──────── ENTRIES PROVIDED ────────

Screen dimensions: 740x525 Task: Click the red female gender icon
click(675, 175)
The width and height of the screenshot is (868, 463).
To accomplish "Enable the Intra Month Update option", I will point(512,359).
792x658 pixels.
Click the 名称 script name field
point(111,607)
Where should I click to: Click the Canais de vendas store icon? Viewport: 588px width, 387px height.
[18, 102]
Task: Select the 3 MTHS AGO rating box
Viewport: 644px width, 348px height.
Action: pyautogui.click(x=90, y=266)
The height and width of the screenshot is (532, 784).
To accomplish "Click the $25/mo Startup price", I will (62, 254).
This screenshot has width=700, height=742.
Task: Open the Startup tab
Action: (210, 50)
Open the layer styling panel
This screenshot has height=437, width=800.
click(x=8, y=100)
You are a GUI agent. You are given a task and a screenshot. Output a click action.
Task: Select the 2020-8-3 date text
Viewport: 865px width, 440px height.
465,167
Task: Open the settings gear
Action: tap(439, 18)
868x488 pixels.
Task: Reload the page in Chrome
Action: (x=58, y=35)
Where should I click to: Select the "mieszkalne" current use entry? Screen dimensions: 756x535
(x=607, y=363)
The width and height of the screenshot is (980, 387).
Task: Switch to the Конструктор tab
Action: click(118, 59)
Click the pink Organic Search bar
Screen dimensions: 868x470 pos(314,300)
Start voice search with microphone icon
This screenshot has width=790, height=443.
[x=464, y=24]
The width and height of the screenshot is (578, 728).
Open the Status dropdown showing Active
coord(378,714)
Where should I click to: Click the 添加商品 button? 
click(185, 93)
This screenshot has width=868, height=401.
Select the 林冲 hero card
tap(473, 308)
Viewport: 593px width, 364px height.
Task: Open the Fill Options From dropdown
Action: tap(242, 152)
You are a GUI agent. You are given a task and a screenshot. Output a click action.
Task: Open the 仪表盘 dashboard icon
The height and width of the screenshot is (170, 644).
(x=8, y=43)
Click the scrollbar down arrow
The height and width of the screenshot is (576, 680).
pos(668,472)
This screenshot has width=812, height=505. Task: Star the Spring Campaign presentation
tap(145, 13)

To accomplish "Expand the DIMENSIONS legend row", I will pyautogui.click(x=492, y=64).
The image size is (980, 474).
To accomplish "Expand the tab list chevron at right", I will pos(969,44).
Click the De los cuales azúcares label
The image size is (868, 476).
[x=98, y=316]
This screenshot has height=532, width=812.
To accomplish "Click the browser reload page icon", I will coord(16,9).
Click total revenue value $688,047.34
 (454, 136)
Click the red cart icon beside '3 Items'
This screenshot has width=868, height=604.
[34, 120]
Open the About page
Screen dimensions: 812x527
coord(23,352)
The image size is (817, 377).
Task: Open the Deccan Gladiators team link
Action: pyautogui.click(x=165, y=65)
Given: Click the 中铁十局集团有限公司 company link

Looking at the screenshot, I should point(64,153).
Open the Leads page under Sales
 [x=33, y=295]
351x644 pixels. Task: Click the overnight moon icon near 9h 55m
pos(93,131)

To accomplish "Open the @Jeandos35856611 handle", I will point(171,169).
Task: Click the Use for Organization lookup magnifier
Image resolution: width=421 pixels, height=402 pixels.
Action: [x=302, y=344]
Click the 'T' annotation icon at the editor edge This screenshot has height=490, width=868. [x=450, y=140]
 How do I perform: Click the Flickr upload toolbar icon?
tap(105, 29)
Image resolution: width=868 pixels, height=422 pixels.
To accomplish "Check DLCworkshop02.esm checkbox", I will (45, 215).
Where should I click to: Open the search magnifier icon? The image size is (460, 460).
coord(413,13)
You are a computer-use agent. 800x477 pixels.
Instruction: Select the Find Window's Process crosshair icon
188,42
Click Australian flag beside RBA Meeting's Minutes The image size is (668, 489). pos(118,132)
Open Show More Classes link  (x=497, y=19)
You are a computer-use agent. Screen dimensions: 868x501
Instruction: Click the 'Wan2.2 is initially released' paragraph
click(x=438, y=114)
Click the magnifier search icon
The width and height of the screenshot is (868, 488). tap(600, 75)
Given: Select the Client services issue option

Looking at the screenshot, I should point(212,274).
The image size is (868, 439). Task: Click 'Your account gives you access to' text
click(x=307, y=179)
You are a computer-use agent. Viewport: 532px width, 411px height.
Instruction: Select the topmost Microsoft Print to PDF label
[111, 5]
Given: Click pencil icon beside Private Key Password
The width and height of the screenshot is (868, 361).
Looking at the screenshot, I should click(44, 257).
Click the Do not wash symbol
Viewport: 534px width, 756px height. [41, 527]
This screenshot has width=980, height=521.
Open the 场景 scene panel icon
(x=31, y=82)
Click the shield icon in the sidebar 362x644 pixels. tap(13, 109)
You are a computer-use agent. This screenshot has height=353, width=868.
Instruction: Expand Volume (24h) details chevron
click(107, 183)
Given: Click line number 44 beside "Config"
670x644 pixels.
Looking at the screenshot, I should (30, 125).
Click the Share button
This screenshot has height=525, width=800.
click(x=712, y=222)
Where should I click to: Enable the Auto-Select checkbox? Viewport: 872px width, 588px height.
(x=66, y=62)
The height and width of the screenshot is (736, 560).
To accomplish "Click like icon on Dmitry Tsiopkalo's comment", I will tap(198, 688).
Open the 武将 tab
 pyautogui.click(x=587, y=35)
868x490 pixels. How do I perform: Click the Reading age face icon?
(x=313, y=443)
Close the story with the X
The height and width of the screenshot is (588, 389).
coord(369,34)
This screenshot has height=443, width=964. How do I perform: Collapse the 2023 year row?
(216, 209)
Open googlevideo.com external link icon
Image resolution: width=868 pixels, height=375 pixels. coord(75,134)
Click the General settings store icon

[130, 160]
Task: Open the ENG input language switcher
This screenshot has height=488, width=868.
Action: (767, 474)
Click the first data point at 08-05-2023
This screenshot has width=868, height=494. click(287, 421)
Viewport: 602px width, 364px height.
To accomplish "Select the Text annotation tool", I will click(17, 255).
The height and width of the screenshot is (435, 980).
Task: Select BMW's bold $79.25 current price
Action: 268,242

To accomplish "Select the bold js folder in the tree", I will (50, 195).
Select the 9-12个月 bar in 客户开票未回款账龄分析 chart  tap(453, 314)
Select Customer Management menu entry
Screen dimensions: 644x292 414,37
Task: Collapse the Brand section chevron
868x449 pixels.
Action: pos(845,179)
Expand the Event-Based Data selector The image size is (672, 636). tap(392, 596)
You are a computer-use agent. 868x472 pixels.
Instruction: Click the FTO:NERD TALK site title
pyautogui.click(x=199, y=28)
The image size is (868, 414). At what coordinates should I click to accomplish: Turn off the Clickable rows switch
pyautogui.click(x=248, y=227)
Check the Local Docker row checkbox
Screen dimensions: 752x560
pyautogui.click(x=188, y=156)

────────

TASK TO COMPLETE:
An exact copy is needed of the closing lines of the entries above, counting from the one that contains "You are a computer-use agent. 868x472 pixels." and including it and the last.

EXPECTED ANSWER:
You are a computer-use agent. 868x472 pixels.
Instruction: Click the FTO:NERD TALK site title
pyautogui.click(x=199, y=28)
The image size is (868, 414). At what coordinates should I click to accomplish: Turn off the Clickable rows switch
pyautogui.click(x=248, y=227)
Check the Local Docker row checkbox
Screen dimensions: 752x560
pyautogui.click(x=188, y=156)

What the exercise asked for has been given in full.